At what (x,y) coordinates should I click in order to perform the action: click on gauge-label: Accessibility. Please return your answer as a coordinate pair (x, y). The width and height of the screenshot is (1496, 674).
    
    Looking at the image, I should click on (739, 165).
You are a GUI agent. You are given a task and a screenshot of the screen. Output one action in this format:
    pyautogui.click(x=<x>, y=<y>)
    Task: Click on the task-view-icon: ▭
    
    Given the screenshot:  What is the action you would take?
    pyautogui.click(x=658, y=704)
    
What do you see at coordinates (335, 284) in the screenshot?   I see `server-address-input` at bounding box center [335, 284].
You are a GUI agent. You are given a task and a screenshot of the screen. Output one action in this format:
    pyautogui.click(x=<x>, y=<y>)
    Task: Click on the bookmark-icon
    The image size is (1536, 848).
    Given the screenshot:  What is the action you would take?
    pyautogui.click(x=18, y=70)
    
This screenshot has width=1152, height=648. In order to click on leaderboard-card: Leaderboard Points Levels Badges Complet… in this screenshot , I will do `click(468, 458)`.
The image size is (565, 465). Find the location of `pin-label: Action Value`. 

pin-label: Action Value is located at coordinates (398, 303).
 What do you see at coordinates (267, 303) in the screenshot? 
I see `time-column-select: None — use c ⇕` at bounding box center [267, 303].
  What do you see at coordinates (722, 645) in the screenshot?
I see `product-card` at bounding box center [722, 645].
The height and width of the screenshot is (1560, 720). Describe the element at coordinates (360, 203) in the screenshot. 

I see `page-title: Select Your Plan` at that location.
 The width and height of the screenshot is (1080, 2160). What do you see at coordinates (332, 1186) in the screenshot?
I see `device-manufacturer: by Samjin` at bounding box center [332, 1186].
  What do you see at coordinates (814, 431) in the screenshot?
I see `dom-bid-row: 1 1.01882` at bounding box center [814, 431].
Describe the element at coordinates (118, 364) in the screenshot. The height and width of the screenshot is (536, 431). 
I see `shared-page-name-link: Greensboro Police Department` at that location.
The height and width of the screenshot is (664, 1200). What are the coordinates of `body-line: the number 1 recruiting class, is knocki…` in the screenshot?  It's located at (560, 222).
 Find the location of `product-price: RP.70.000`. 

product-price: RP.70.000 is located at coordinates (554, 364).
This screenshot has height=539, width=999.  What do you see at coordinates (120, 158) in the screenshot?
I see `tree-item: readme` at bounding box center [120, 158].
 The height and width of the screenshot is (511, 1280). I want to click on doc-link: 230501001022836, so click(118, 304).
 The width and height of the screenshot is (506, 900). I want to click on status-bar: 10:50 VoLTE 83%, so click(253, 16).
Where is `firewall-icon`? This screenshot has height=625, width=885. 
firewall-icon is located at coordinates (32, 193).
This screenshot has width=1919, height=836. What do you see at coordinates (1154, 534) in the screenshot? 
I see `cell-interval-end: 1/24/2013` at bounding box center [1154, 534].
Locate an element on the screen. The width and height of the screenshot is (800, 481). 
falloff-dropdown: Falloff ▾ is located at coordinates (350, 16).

EXERCISE OBJECTIVE |
Copy out all of the material above, word for word and line for line, in its original order.

RESULT OF THIS EXERCISE |
At what (x,y) coordinates should I click in order to perform the action: click on gauge-label: Accessibility. Please return your answer as a coordinate pair (x, y). The width and height of the screenshot is (1496, 674).
    
    Looking at the image, I should click on (739, 165).
You are a GUI agent. You are given a task and a screenshot of the screen. Output one action in this format:
    pyautogui.click(x=<x>, y=<y>)
    Task: Click on the task-view-icon: ▭
    
    Given the screenshot:  What is the action you would take?
    pyautogui.click(x=658, y=704)
    
What do you see at coordinates (335, 284) in the screenshot?   I see `server-address-input` at bounding box center [335, 284].
You are a GUI agent. You are given a task and a screenshot of the screen. Output one action in this format:
    pyautogui.click(x=<x>, y=<y>)
    Task: Click on the bookmark-icon
    The image size is (1536, 848).
    Given the screenshot:  What is the action you would take?
    pyautogui.click(x=18, y=70)
    
This screenshot has width=1152, height=648. In order to click on leaderboard-card: Leaderboard Points Levels Badges Complet… in this screenshot , I will do `click(468, 458)`.
The image size is (565, 465). Find the location of `pin-label: Action Value`. 

pin-label: Action Value is located at coordinates (398, 303).
 What do you see at coordinates (267, 303) in the screenshot? 
I see `time-column-select: None — use c ⇕` at bounding box center [267, 303].
  What do you see at coordinates (722, 645) in the screenshot?
I see `product-card` at bounding box center [722, 645].
The height and width of the screenshot is (1560, 720). Describe the element at coordinates (360, 203) in the screenshot. 

I see `page-title: Select Your Plan` at that location.
 The width and height of the screenshot is (1080, 2160). What do you see at coordinates (332, 1186) in the screenshot?
I see `device-manufacturer: by Samjin` at bounding box center [332, 1186].
  What do you see at coordinates (814, 431) in the screenshot?
I see `dom-bid-row: 1 1.01882` at bounding box center [814, 431].
Describe the element at coordinates (118, 364) in the screenshot. The height and width of the screenshot is (536, 431). 
I see `shared-page-name-link: Greensboro Police Department` at that location.
The height and width of the screenshot is (664, 1200). What are the coordinates of `body-line: the number 1 recruiting class, is knocki…` in the screenshot?  It's located at (560, 222).
 Find the location of `product-price: RP.70.000`. 

product-price: RP.70.000 is located at coordinates (554, 364).
This screenshot has height=539, width=999.  What do you see at coordinates (120, 158) in the screenshot?
I see `tree-item: readme` at bounding box center [120, 158].
 The height and width of the screenshot is (511, 1280). I want to click on doc-link: 230501001022836, so click(118, 304).
 The width and height of the screenshot is (506, 900). I want to click on status-bar: 10:50 VoLTE 83%, so click(253, 16).
Where is `firewall-icon`? This screenshot has height=625, width=885. 
firewall-icon is located at coordinates (32, 193).
This screenshot has width=1919, height=836. What do you see at coordinates (1154, 534) in the screenshot? 
I see `cell-interval-end: 1/24/2013` at bounding box center [1154, 534].
Locate an element on the screen. The width and height of the screenshot is (800, 481). 
falloff-dropdown: Falloff ▾ is located at coordinates (350, 16).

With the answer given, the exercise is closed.